Lawyers Call For Action In Light of Alarming New Report
A new report suggesting UK children may be exposed to more asbestos than those in other countries should be the cue for action on a substance called the silent killer, say lawyers.
The report by ResPublica, says UK asbestos regulation is so inadequate, that a child can legally be exposed to ten times more of the cancer causing substance as they would be elsewhere.
The think tank report has led experts at Irwin Mitchell to repeat the calls for action they have been making throughout November, to mark the 20th anniversary of the UK ban on white asbestos.
With an estimated six million tonnes of asbestos in the UK, (including 94% in NHS Trusts and 80% in schools) specialists at the firm say not enough is being done to protect health workers, teachers and children from the risk of secondary exposure to asbestos.
More than 200 teachers have died in the last 10 years as a result of asbestos exposure and reports suggest that for each teacher affected, nine ex-pupils can be expected to fall victim.
ResPublica argues that requirements for the management of asbestos in the UK should be tightened to the high international standards practised in Germany, the Netherlands and France.

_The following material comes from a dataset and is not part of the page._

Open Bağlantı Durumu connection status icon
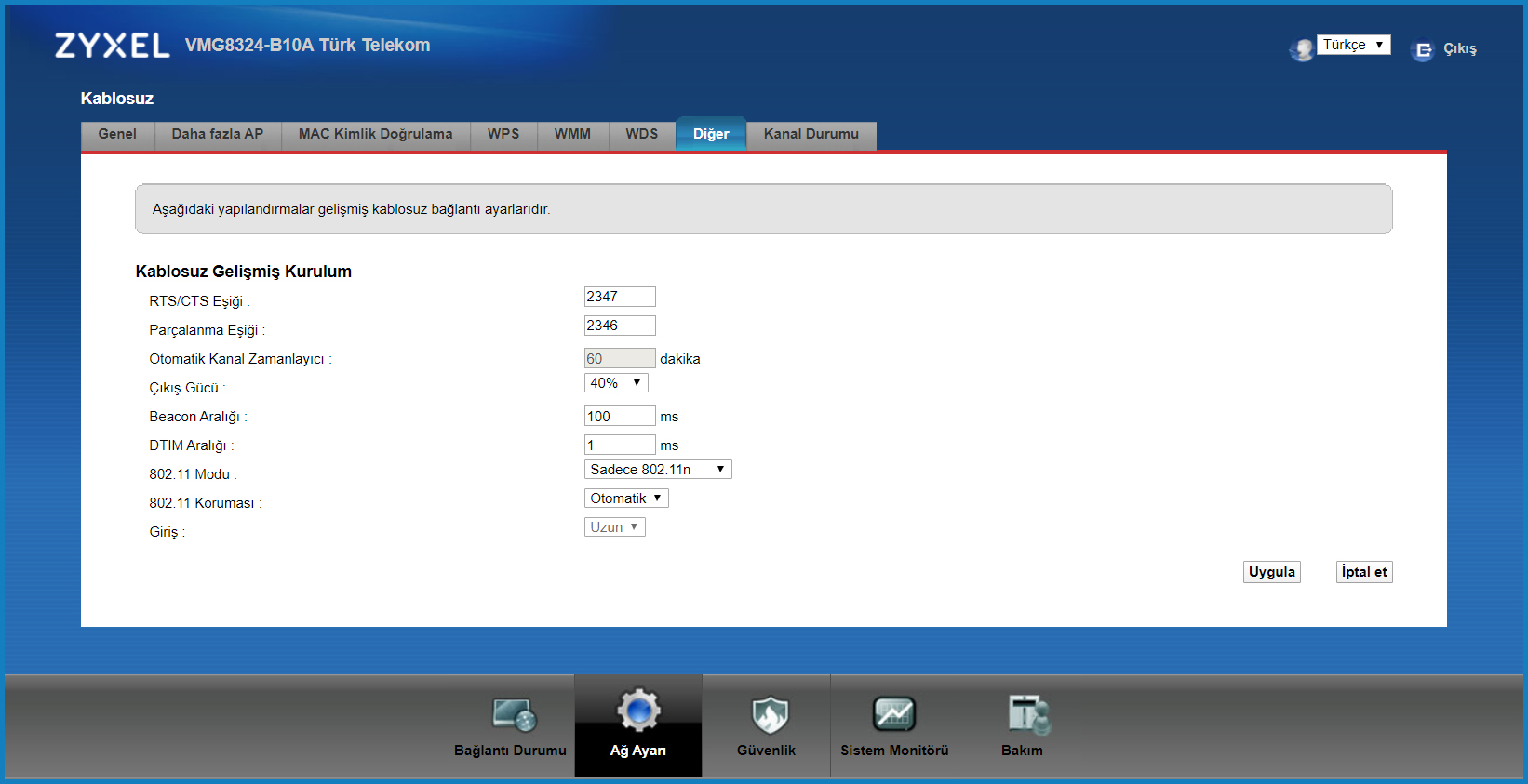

Experts at Irwin Mitchell suggest such a change of policy in itself may not be enough to forestall a future public health crisis unless steps are taken to remove asbestos from the majority of the nation’s schools, hospitals, and crumbling public buildings.
Expert Opinion“The report’s findings come as no surprise to those familiar with the tragic story of asbestos in the UK, although some may be surprised that our standards fall so far short of other developed nations.
Children have susceptibility to asbestos at a young age, so the thought that nine pupils for every one teacher could fall victim themselves is beyond comprehension.
Allowing a known toxic substance to sit in hospitals and schools has always been a major cause for concern and the health and teaching professionals and other maintenance workers we have supported over the years prove there is an unresolved problem with asbestos exposure in our public buildings.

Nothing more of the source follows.